Stored data
►

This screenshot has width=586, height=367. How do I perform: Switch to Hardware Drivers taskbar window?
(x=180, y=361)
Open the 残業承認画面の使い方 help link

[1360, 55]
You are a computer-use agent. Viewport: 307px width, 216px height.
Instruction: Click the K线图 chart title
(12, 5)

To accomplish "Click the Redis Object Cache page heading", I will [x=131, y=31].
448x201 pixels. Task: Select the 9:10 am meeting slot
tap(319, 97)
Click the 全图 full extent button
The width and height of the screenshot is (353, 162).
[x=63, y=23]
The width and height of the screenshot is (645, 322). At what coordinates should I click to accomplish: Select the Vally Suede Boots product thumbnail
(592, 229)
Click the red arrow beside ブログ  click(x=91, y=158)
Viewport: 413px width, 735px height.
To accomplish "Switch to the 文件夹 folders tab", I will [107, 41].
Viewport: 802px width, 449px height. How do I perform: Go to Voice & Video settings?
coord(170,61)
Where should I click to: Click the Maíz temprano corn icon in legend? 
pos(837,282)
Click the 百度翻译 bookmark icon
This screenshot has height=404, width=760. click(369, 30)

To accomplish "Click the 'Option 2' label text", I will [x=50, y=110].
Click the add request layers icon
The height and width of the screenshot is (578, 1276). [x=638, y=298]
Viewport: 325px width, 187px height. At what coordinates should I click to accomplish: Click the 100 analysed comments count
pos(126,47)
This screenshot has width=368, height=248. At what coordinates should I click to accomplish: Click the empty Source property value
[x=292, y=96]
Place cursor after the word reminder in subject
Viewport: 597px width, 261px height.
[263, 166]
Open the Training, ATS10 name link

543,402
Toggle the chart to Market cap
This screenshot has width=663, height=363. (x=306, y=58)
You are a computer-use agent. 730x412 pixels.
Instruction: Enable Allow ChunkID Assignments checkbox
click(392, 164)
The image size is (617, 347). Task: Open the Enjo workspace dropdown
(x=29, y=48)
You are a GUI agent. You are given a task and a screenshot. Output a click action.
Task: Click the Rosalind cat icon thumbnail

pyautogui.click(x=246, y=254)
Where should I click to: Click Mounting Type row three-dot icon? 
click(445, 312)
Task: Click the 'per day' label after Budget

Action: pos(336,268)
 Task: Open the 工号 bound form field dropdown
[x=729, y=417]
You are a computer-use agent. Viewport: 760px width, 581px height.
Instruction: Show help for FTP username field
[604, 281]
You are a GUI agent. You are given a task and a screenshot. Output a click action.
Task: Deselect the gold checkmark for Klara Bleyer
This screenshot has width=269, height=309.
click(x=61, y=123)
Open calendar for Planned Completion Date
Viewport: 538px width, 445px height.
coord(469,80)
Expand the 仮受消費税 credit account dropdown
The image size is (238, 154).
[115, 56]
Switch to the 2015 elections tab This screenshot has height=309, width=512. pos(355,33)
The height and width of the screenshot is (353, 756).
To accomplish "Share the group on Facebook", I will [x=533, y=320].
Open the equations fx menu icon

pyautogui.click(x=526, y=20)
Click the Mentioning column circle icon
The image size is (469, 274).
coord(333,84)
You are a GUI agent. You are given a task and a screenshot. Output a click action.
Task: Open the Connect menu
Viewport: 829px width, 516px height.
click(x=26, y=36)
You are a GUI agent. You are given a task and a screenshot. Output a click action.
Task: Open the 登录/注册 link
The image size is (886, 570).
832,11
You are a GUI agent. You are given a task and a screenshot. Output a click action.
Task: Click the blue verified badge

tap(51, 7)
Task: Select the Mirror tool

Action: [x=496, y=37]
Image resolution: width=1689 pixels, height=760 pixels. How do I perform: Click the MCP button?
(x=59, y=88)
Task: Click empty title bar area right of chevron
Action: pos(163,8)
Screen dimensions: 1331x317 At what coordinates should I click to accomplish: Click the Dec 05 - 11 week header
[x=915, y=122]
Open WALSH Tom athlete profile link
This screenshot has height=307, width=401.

◄

Every entry, written out exactly, is what the response should contain.

This screenshot has width=586, height=367. How do I perform: Switch to Hardware Drivers taskbar window?
(x=180, y=361)
Open the 残業承認画面の使い方 help link

[1360, 55]
You are a computer-use agent. Viewport: 307px width, 216px height.
Instruction: Click the K线图 chart title
(12, 5)

To accomplish "Click the Redis Object Cache page heading", I will [x=131, y=31].
448x201 pixels. Task: Select the 9:10 am meeting slot
tap(319, 97)
Click the 全图 full extent button
The width and height of the screenshot is (353, 162).
[x=63, y=23]
The width and height of the screenshot is (645, 322). At what coordinates should I click to accomplish: Select the Vally Suede Boots product thumbnail
(592, 229)
Click the red arrow beside ブログ  click(x=91, y=158)
Viewport: 413px width, 735px height.
To accomplish "Switch to the 文件夹 folders tab", I will [107, 41].
Viewport: 802px width, 449px height. How do I perform: Go to Voice & Video settings?
coord(170,61)
Where should I click to: Click the Maíz temprano corn icon in legend? 
pos(837,282)
Click the 百度翻译 bookmark icon
This screenshot has height=404, width=760. click(369, 30)

To accomplish "Click the 'Option 2' label text", I will [x=50, y=110].
Click the add request layers icon
The height and width of the screenshot is (578, 1276). [x=638, y=298]
Viewport: 325px width, 187px height. At what coordinates should I click to accomplish: Click the 100 analysed comments count
pos(126,47)
This screenshot has width=368, height=248. At what coordinates should I click to accomplish: Click the empty Source property value
[x=292, y=96]
Place cursor after the word reminder in subject
Viewport: 597px width, 261px height.
[263, 166]
Open the Training, ATS10 name link

543,402
Toggle the chart to Market cap
This screenshot has width=663, height=363. (x=306, y=58)
You are a computer-use agent. 730x412 pixels.
Instruction: Enable Allow ChunkID Assignments checkbox
click(392, 164)
The image size is (617, 347). Task: Open the Enjo workspace dropdown
(x=29, y=48)
You are a GUI agent. You are given a task and a screenshot. Output a click action.
Task: Click the Rosalind cat icon thumbnail

pyautogui.click(x=246, y=254)
Where should I click to: Click Mounting Type row three-dot icon? 
click(445, 312)
Task: Click the 'per day' label after Budget

Action: pos(336,268)
 Task: Open the 工号 bound form field dropdown
[x=729, y=417]
You are a computer-use agent. Viewport: 760px width, 581px height.
Instruction: Show help for FTP username field
[604, 281]
You are a GUI agent. You are given a task and a screenshot. Output a click action.
Task: Deselect the gold checkmark for Klara Bleyer
This screenshot has width=269, height=309.
click(x=61, y=123)
Open calendar for Planned Completion Date
Viewport: 538px width, 445px height.
coord(469,80)
Expand the 仮受消費税 credit account dropdown
The image size is (238, 154).
[115, 56]
Switch to the 2015 elections tab This screenshot has height=309, width=512. pos(355,33)
The height and width of the screenshot is (353, 756).
To accomplish "Share the group on Facebook", I will [x=533, y=320].
Open the equations fx menu icon

pyautogui.click(x=526, y=20)
Click the Mentioning column circle icon
The image size is (469, 274).
coord(333,84)
You are a GUI agent. You are given a task and a screenshot. Output a click action.
Task: Open the Connect menu
Viewport: 829px width, 516px height.
click(x=26, y=36)
You are a GUI agent. You are given a task and a screenshot. Output a click action.
Task: Open the 登录/注册 link
The image size is (886, 570).
832,11
You are a GUI agent. You are given a task and a screenshot. Output a click action.
Task: Click the blue verified badge

tap(51, 7)
Task: Select the Mirror tool

Action: [x=496, y=37]
Image resolution: width=1689 pixels, height=760 pixels. How do I perform: Click the MCP button?
(x=59, y=88)
Task: Click empty title bar area right of chevron
Action: pos(163,8)
Screen dimensions: 1331x317 At what coordinates should I click to accomplish: Click the Dec 05 - 11 week header
[x=915, y=122]
Open WALSH Tom athlete profile link
This screenshot has height=307, width=401.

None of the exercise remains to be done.